Tuesday, October 30, 2012

Potato Leek Soup



It was chilly this morning, and certainly stormy in other parts of the country (!) so I thought some comfort food was in order. This soup couldn't be more delightful - and it's from one of my favorite books, The Art of Simple Food. I didn't have any cream on hand so I substituted a bit of whole milk. You could skip it altogether and it would still be wonderful. 

Potato Leek Soup
makes 2 quarts (serves 4-6)

Ingredients
2 pounds leeks
3 tablespoons butter
2 thyme sprigs
1 bay leaf
1 pound yellow potatoes (such as yukon gold), halved or quartered and sliced
6 cups water or chicken stock
1/3 cup creme fraiche or heavy cream

trim off the root ends of the leeks and the tough upper greens. Cut trimmed leeks in half lengthwise and slice thin. Rinse in a bowl of cold water. Lift the leeks out of the water to drain. 

Melt butter over medium hat in a heavy-bottomed pot. When melted and foaming, add the leeks along with the thyme sprigs, bay leaf and a pinch of salt. Cook until soft (about 10 minutes). 

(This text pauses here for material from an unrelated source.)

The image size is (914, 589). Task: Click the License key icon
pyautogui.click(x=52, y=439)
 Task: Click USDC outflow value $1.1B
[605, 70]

Add potatoes, cooking them for about 4 minutes and then add 6 cups water or chicken stock. Bring to a boil and turn down to a simmer. Cook until the vegetables are tender, but not falling apart (about 30 minutes). Remove the bay leaf and thyme sprigs.

Using an immersion blender, puree a portion of the soup before stirring in the cream. Add freshly ground black pepper to each bowl before serving.